During 2019, Harrison parted ways with the firm amid disagreements over executive pay; he was replaced by James Thomson, former CEO of Keepmoat Homes, was appointed chief executive officer on an interim basis in June 2019. In April 2022, Thomson announced his intention to stand down on 31 December 2022, with Vistry Group's chief operating officer Graham Prothero (formerly CEO at Galliford Try) nominated as his successor.
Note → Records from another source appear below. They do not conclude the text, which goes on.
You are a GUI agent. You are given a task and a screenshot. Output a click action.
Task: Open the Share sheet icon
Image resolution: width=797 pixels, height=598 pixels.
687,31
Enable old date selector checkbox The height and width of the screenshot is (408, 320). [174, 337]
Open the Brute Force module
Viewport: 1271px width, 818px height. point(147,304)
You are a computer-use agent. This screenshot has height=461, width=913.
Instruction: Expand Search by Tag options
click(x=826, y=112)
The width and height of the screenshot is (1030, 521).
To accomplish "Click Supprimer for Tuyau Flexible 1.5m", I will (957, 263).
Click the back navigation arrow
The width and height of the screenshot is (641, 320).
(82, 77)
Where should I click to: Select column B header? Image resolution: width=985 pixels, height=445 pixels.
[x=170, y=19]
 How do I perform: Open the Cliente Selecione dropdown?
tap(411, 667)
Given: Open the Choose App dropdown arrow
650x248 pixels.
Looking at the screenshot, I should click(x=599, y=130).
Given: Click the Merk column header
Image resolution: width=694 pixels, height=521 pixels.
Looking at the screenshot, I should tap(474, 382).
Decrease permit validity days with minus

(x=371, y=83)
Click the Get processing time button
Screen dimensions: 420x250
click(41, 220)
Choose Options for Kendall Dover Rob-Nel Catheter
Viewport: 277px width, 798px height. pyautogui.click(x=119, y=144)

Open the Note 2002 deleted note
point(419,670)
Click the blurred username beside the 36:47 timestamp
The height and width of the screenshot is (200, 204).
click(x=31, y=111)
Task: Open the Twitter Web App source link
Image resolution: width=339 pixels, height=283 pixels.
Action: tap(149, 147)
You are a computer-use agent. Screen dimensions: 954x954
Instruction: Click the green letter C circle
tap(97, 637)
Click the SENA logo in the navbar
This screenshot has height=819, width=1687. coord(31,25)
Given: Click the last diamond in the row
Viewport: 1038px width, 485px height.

During June 2020, amid the economic consequences of the Covid19 Pandemic in the United Kingdom, Gleeson forecast a 45% fall in revenue for the financial year to 30 June 2020. In early 2023, following a sharp drop in pre-tax profit, the housebuilding arm of the firm was reorganised, which included the merger of several regional offices and a five per cent reduction in headcount from around 800 employees to achieve an annual saving of £4 million after a one-off cost of £2 million. Later that year, the company experienced a decline in both home sales and margins, which it attributed to the UK's weak housing market. By 2024, Gleeson was recording annual sales of 1,800 homes and had a stated target of eventually selling 3,000 homes annually.

==Operations==
The company has two divisions:
- Gleeson Regeneration and Homes equally trading as Gleeson Homes (brownfield land in the Midlands and North of England). Gleeson Homes has three divisions, Yorkshire and Midlands, North Eastern and North West with eight area offices in the Midlands, South Yorkshire, East Yorkshire, Tees Valley, Tyne & Wear, Cumbria, Merseyside and Greater Manchester with a head office in Sheffield.
- Gleeson Strategic Land (options over land in the South of England)

==Controversy==
In May 2018, Gleeson Homes was called out in the House of Commons by MP Justin Madders for allegedly applying "opaque charges that are not always apparent to the home owner at the time of purchase". The company's CEO, Jolyon Harrison, publicly disputed this criticism and sought an apology.

==Major projects==
- The Crystal Palace National Sports Centre in London, completed in 1964.
- The Crucible Theatre in Sheffield, completed in 1971.
- Hounslow Civic Centre, completed in 1975.